There are different Load Balancing Algorithms like Round Robin, Least Connections, Least Time, Hash, Random with choices, etc.

DNS(Domain Name Server) also helps in load balancing for a Web Server and makes data easily accessible for clients very fast. Without a DNS Provider, assuming am in Nigeria and I build an application on a server located here. If two clients say one is living in South Africa and the other one in Europe was to request data from my application, if it takes 30secs for the data to be shown to the user in South Africa, it might take 90secs for that same data to be shown to the client in Europe.

DNS Providers solve this problem by having servers in different locations all around the world. So, as a Web Developer, I can pay the DNS provider to distribute my data’s to different locations all around the world making it easier and faster for people to access and request data from my web server anywhere around they are in the world.
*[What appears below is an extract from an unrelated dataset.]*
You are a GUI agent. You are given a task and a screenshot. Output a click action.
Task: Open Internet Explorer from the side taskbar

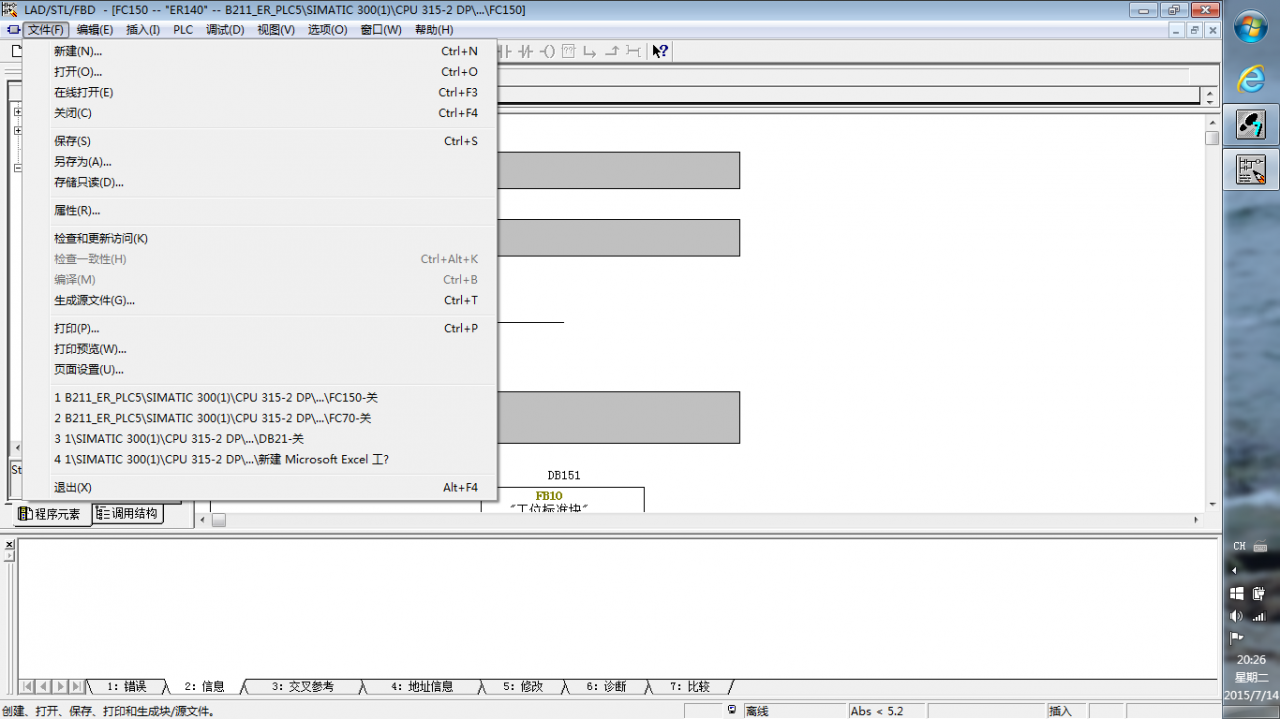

Firewall also helps to prevent hacking and foster load balancing for web servers. It involves placing multiple firewall systems behind Server load balancers.

Before I end this post, I will like to differentiate between Web Server and Application Server. Web servers are responsible for accessing HTTP requests from the client and serving back that HTTP response whereas the Application server exposes the business logic to the clients, thus generating dynamic content.